The disruption of mitochondrial homeostasis in acute kidney injury (AKI) is an important factor that drives persistent renal dysfunction. Mesenchymal stem cell-derived extracellular vesicles (MSC-EVs) have shown great therapeutic potential in AKI, but insufficient specificity of targeting the impaired mitochondrial function. Herein, we developed an engineered nitric oxide (NO)-primed MSC-EVs (pEVs) to restore mitochondrial homeostasis for AKI therapy. A cisplatin-induced AKI model was established to investigate the therapeutic effects of MSC-EVs. Proteomic and Western blot analyses compared mitochondrial cargos and functional assays included mitochondrial complex I activity and Adenosine triphosphate (ATP) quantification. Mitochondrial transfer was tracked using flow cytometry and confocal imaging. Mitochondrial dynamics, oxidative stress, and apoptosis were evaluated through ATP measurement, western blotting and rotenone-mediated respiratory chain inhibition. Our data indicated that pEVs outperformed cEVs in restoring renal function and histopathology. Additionally, a reduction in mitochondria-associated oxidative stress and cell death was observed. Proteomic profiling revealed that NO priming enriched pEVs with mitochondrial complex I components, which directly enhanced their bioenergetic capacity, as evidenced by higher mitochondrial complex I activity and elevated ATP production compared to cEVs. In vivo tracking confirmed targeted delivery of pEV-derived mitochondrial contents to renal tubular cells, reducing mitochondrial reactive oxygen species (ROS) and restoring mitochondrial mass. Crucially, mitochondria-depleted pEVs abolished these therapeutic effects, establishing mitochondrial cargos as the primary therapeutic driver. Furthermore, pEVs activated a pro-survival cascade in recipient cells, showing superior efficacy in promoting mitochondrial biogenesis, dynamics, and mitophagy, thereby restoring renal mitochondrial homeostasis. Our study elucidated a mitochondria-targeted therapeutic strategy enabled by engineered EVs that deliver functional cargo to restore mitochondrial homeostasis. These advances provide transformative potential for AKI and other mitochondrial disorders.

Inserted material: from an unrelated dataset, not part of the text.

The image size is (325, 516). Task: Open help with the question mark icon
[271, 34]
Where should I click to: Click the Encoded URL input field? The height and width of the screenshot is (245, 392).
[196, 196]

急性肾损伤(AKI)中线粒体稳态的破坏是导致持续性肾功能障碍的重要因素。间充质干细胞衍生的细胞外囊泡(MSC-EVs)在AKI治疗中显示出巨大的治疗潜力,但靶向受损线粒体功能的特异性不足。在此,我们开发了一种工程化一氧化氮(NO)预处理的MSC-EVs(pEVs),以恢复线粒体稳态用于AKI治疗。建立了顺铂诱导的AKI模型来研究MSC-EVs的治疗效果。蛋白质组学和蛋白质印迹分析比较了线粒体货物,功能测定包括线粒体复合物I活性和三磷酸腺苷(ATP)定量。使用流式细胞术和共聚焦成像追踪线粒体转移。通过ATP测量、蛋白质印迹和鱼藤酮介导的呼吸链抑制评估线粒体动力学、氧化应激和细胞凋亡。我们的数据表明,pEVs在恢复肾功能和组织病理学方面优于cEVs。此外,观察到线粒体相关氧化应激和细胞死亡减少。蛋白质组学分析表明,NO预处理使pEVs富含线粒体复合物I成分,这直接增强了它们的生物能量能力,与cEVs相比,线粒体复合物I活性更高和ATP产量升高证明了这一点。体内追踪证实pEV衍生的线粒体内容物靶向递送至肾小管细胞,减少线粒体活性氧(ROS)并恢复线粒体质量。至关重要的是,线粒体耗尽的pEVs消除了这些治疗效果,确定线粒体货物是主要的治疗驱动因素。此外,pEVs在受体细胞中激活了促生存级联反应,在促进线粒体生物发生、动力学和线粒体自噬方面显示出卓越的功效,从而恢复肾线粒体稳态。我们的研究阐明了一种由工程化细胞外囊泡实现的线粒体靶向治疗策略,该策略递送功能性货物以恢复线粒体稳态。这些进展为AKI和其他线粒体疾病提供了变革潜力。